School of Medical and Health Sciences
Cadmium has been associated with increased risk of cardiovascular disease (CVD) in observational studies, however there has been a limited focus on this relationship in women.
This study investigated the association of urinary cadmium (UCd) concentrations with CVD outcomes and all-cause mortality in elderly Western Australian (WA) women.
UCd excretion was measured at baseline in 1359 women, mean age 75.2 ± 2.7 years and 14.5 years of atherosclerotic vascular disease (ASVD) hospitalisations and deaths, including both the principle cause of death and all associated causes of death. Health outcome data were retrieved from the Western Australian Data Linkage System. Cox regression analysis was used to estimate hazard ratios of ASVD and all-cause mortality. UCd was ln-transformed and models were adjusted for demographic and CVD risk factors.

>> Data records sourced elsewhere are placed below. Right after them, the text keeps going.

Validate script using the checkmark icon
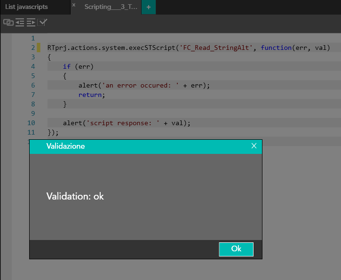 tap(43, 22)
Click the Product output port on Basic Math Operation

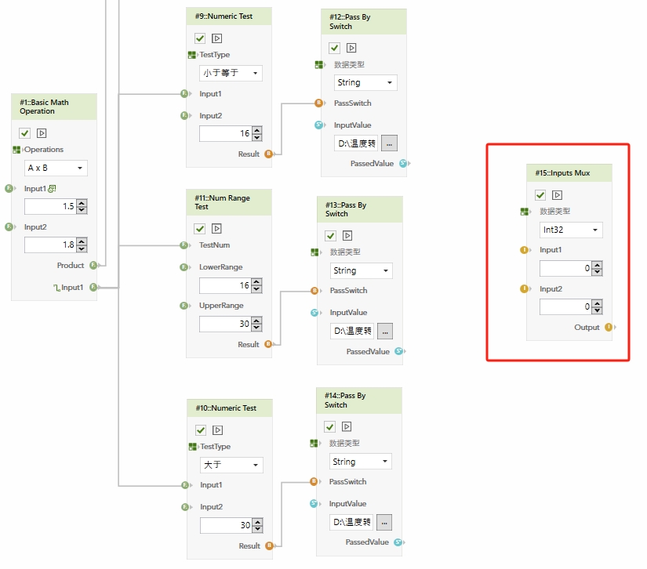coord(93,266)
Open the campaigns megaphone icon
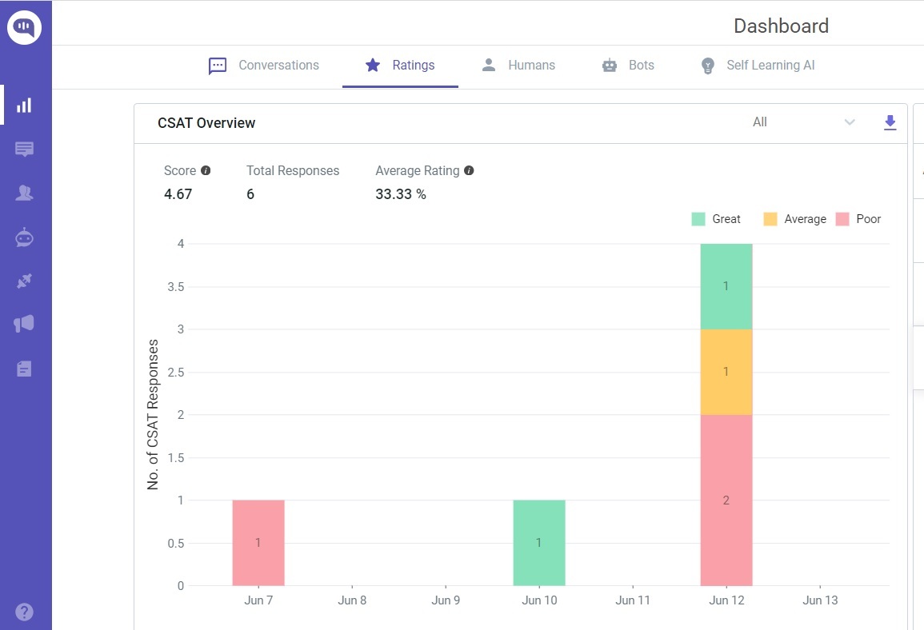This screenshot has height=630, width=924. click(x=24, y=323)
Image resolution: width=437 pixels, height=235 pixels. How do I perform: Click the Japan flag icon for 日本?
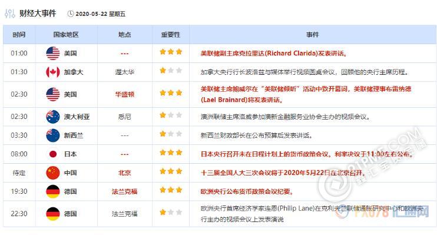tap(52, 154)
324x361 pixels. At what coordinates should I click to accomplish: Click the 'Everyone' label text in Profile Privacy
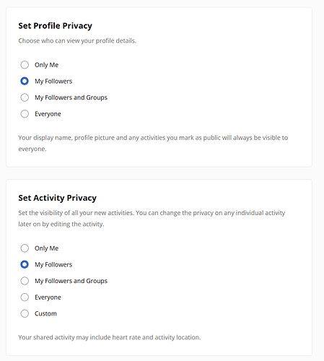(48, 114)
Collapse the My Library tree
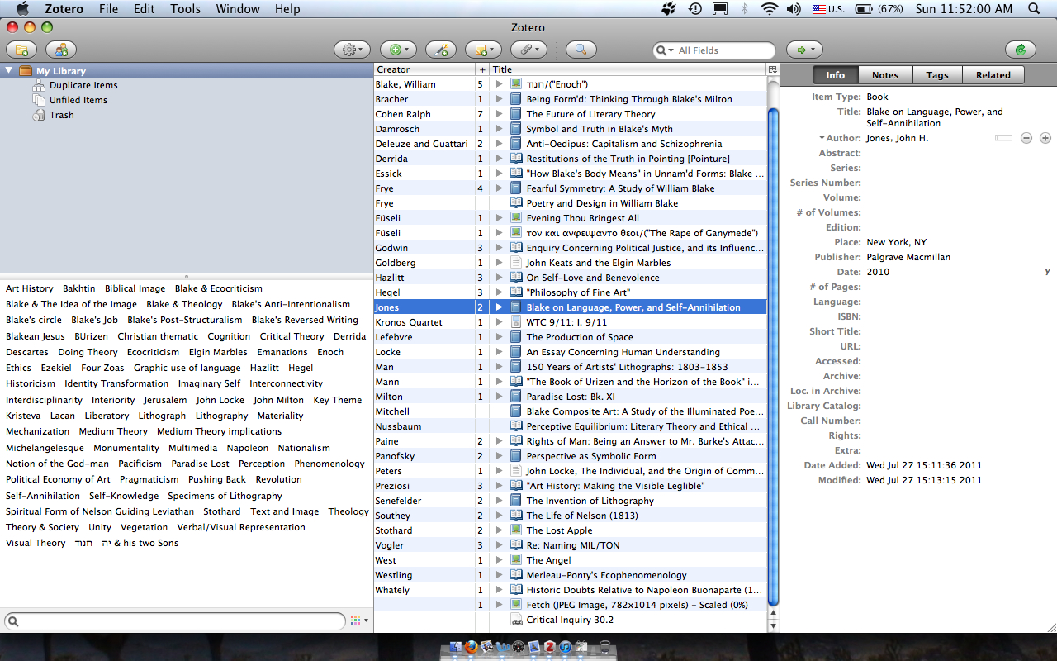 point(9,71)
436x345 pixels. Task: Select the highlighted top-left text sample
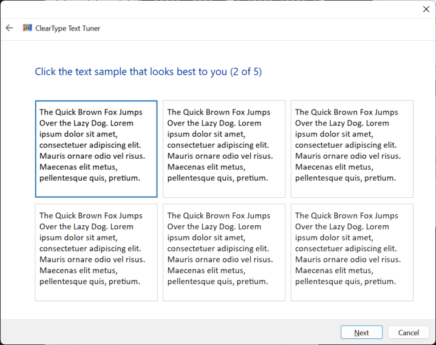point(96,149)
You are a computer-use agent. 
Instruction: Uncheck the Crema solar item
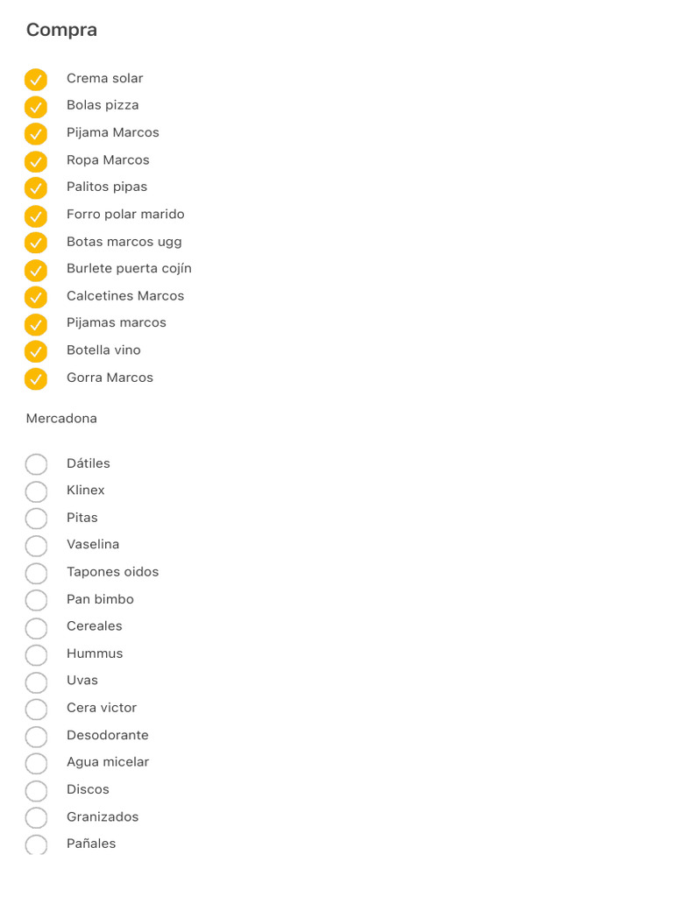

Median (IQR) concentration of UCd was 0.18 (0.09–0.32) μg/L. In multivariable-adjusted analyses per ln unit (equivalent to ∼2.7 fold) increase in UCd, there was a 36% increase in the risk of death from heart failure and 17% increase in the risk of a heart failure event, respectively (HR = 1.36, 95% CI 1.11–1.67; HR = 1.17, 95% CI 1.01–1.35). When analyses were restricted to never smokers the relationship between UCd and death from heart failure remained (HR 1.29, 95% CI 1.01–1.63).
This study suggests that even at low levels of exposure cadmium may be associated with heart failure hospitalisations and deaths in older women, however given the dilute nature of these urine samples, the results must be interpreted with caution.